**What to produce**
Repeat the data exactly, please; no pictures belong in the copy.

**Entries taken from a collection**
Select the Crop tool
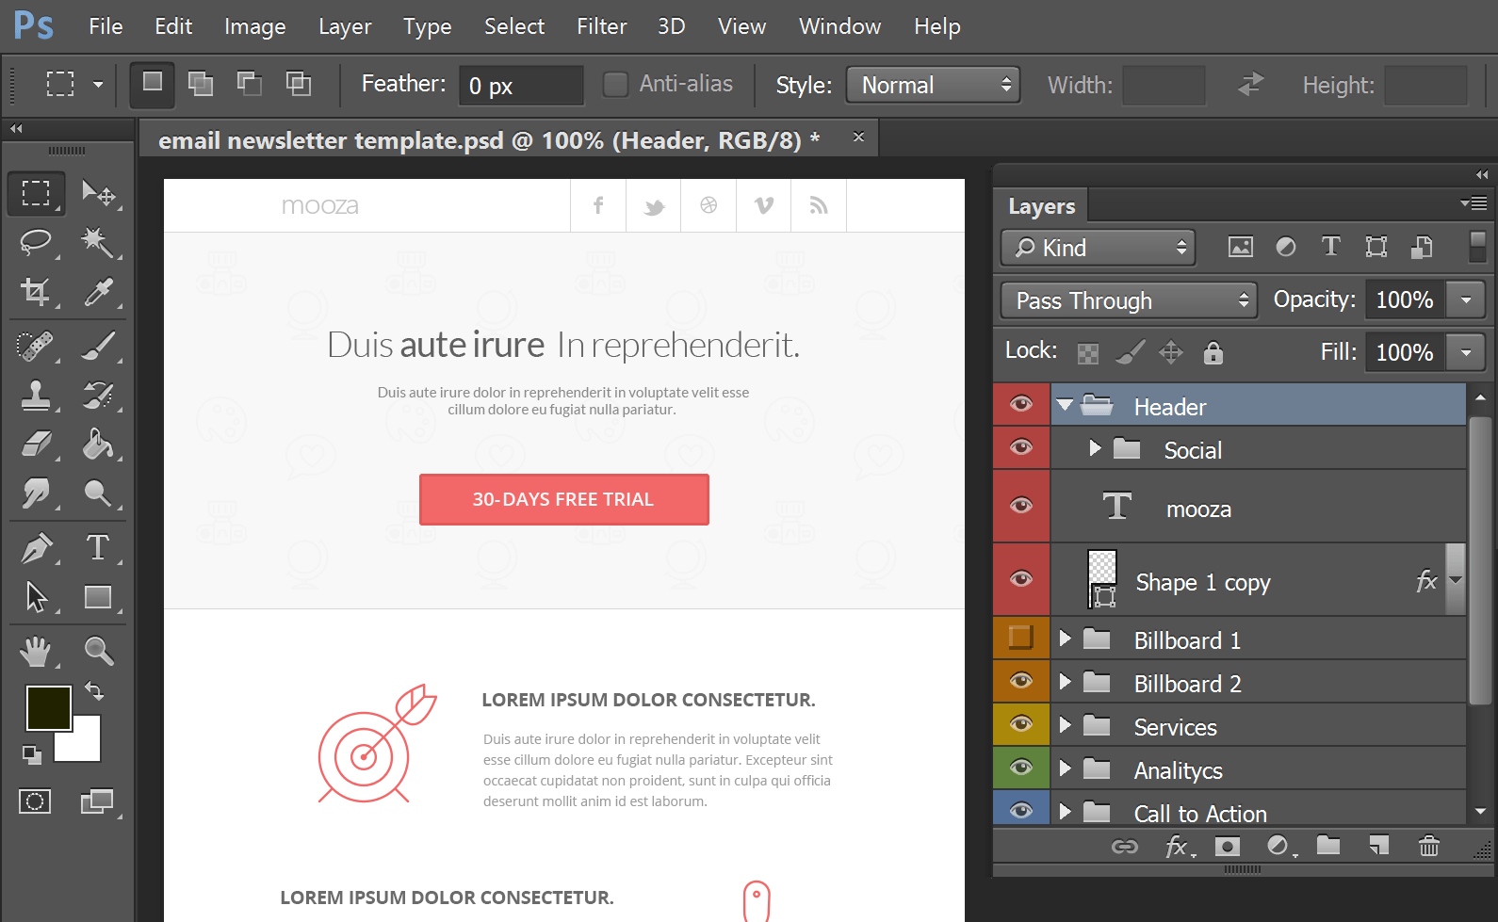 point(36,292)
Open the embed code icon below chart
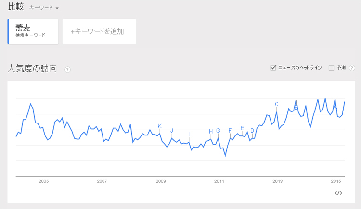This screenshot has width=361, height=209. (338, 193)
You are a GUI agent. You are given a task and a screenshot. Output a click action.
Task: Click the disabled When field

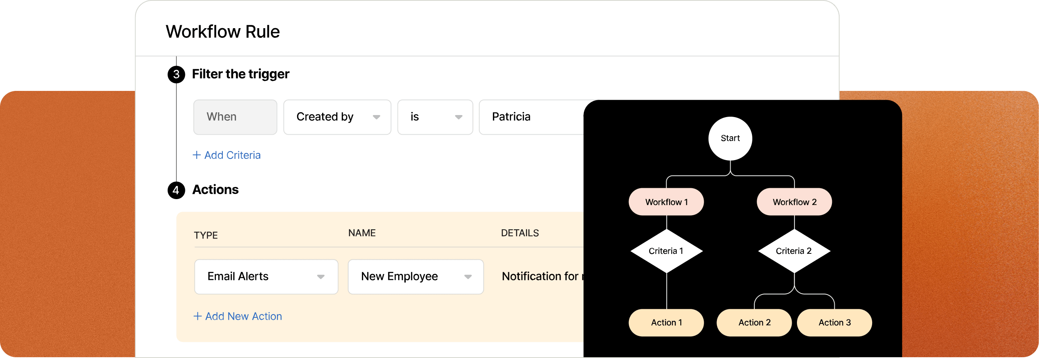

**Task response**
Select the Crop tool
 point(36,292)
Open the embed code icon below chart
This screenshot has width=361, height=209. (338, 193)
You are a GUI agent. You are given a task and a screenshot. Output a click action.
Task: Click the disabled When field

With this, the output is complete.